● **WHAT YOU WILL DO**: Reproduce, word for word, only the part of the records that opens with the line containing "You are a computer-use agent. Viewport: 1172px" and closes with the line containing "tap(290, 231)", including both of those lines.
# RECORDS FOR THIS EXERCISE start
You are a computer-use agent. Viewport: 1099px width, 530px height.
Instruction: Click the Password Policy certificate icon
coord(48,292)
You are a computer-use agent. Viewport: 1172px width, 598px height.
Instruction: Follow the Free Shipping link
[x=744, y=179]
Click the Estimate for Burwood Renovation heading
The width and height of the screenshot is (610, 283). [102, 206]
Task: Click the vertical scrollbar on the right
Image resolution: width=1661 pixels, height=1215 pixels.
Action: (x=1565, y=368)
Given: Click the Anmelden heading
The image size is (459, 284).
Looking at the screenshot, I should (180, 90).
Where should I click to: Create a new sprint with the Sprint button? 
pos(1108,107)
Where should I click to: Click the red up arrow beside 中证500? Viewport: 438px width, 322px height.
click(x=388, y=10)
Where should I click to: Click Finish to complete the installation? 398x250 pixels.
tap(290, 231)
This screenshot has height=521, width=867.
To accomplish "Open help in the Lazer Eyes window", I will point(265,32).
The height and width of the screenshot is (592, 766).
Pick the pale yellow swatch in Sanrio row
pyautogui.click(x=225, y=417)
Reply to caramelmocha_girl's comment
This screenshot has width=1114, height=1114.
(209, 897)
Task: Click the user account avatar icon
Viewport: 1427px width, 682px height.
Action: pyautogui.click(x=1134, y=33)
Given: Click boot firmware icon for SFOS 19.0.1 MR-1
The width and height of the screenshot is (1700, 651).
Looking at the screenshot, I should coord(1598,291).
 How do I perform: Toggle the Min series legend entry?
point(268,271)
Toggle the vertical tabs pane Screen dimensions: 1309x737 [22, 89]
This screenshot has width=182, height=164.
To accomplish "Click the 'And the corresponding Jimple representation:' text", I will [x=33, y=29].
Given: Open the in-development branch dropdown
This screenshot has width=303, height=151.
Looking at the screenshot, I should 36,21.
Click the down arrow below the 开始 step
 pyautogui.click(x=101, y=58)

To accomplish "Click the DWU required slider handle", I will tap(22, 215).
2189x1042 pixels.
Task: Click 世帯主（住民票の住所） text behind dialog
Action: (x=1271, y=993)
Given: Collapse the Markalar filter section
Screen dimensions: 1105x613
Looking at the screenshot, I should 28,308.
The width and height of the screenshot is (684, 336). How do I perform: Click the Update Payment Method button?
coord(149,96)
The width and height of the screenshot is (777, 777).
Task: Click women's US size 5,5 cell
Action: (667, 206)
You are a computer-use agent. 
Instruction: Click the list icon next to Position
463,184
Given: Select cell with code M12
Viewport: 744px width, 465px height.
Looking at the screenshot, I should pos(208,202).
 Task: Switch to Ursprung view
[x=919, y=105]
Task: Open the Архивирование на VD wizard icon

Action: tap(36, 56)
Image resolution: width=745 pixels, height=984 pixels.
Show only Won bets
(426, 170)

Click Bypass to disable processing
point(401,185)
# RECORDS FOR THIS EXERCISE end
● **THE COMPLETED TASK**:
You are a computer-use agent. Viewport: 1172px width, 598px height.
Instruction: Follow the Free Shipping link
[x=744, y=179]
Click the Estimate for Burwood Renovation heading
The width and height of the screenshot is (610, 283). [102, 206]
Task: Click the vertical scrollbar on the right
Image resolution: width=1661 pixels, height=1215 pixels.
Action: (x=1565, y=368)
Given: Click the Anmelden heading
The image size is (459, 284).
Looking at the screenshot, I should (180, 90).
Where should I click to: Create a new sprint with the Sprint button? 
pos(1108,107)
Where should I click to: Click the red up arrow beside 中证500? Viewport: 438px width, 322px height.
click(x=388, y=10)
Where should I click to: Click Finish to complete the installation? 398x250 pixels.
tap(290, 231)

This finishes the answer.